Task instructions — If a line in the entries below includes the string "column", copy it out.

━━━━

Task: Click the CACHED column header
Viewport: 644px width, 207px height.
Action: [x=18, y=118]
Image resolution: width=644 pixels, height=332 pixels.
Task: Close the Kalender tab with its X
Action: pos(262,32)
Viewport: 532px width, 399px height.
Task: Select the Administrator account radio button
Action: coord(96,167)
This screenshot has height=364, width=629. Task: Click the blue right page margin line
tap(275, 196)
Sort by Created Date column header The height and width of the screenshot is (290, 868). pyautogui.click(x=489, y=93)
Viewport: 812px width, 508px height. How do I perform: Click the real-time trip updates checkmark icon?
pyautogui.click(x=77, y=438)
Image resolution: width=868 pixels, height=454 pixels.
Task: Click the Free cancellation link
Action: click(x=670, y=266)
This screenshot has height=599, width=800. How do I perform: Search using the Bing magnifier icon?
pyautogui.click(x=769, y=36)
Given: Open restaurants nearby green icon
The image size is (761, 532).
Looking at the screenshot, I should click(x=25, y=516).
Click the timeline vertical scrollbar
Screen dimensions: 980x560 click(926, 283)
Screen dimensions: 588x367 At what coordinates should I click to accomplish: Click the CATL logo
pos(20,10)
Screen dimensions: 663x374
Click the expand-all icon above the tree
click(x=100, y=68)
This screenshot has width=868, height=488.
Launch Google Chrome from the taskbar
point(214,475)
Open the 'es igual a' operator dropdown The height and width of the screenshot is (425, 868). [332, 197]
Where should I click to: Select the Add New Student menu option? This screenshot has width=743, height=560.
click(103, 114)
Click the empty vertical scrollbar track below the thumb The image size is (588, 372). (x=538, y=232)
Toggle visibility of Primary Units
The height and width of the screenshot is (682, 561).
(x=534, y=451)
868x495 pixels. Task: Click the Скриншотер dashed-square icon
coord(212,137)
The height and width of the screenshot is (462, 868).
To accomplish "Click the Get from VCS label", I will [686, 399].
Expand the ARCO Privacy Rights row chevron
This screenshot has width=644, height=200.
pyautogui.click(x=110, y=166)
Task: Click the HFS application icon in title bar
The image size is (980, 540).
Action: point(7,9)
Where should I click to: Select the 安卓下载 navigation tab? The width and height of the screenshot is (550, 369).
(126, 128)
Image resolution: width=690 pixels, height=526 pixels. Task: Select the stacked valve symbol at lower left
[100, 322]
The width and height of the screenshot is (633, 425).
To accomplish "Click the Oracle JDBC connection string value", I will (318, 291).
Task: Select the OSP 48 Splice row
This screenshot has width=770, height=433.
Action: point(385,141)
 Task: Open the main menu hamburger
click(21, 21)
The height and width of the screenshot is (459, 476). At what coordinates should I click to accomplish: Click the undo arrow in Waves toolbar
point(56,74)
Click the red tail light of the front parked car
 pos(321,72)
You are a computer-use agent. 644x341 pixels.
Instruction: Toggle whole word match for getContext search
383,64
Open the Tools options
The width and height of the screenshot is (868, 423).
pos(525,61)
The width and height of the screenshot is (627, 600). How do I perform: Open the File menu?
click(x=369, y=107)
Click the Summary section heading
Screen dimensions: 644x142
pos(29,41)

━━━━

Completed exercise —
Task: Click the CACHED column header
Sort by Created Date column header The height and width of the screenshot is (290, 868). pyautogui.click(x=489, y=93)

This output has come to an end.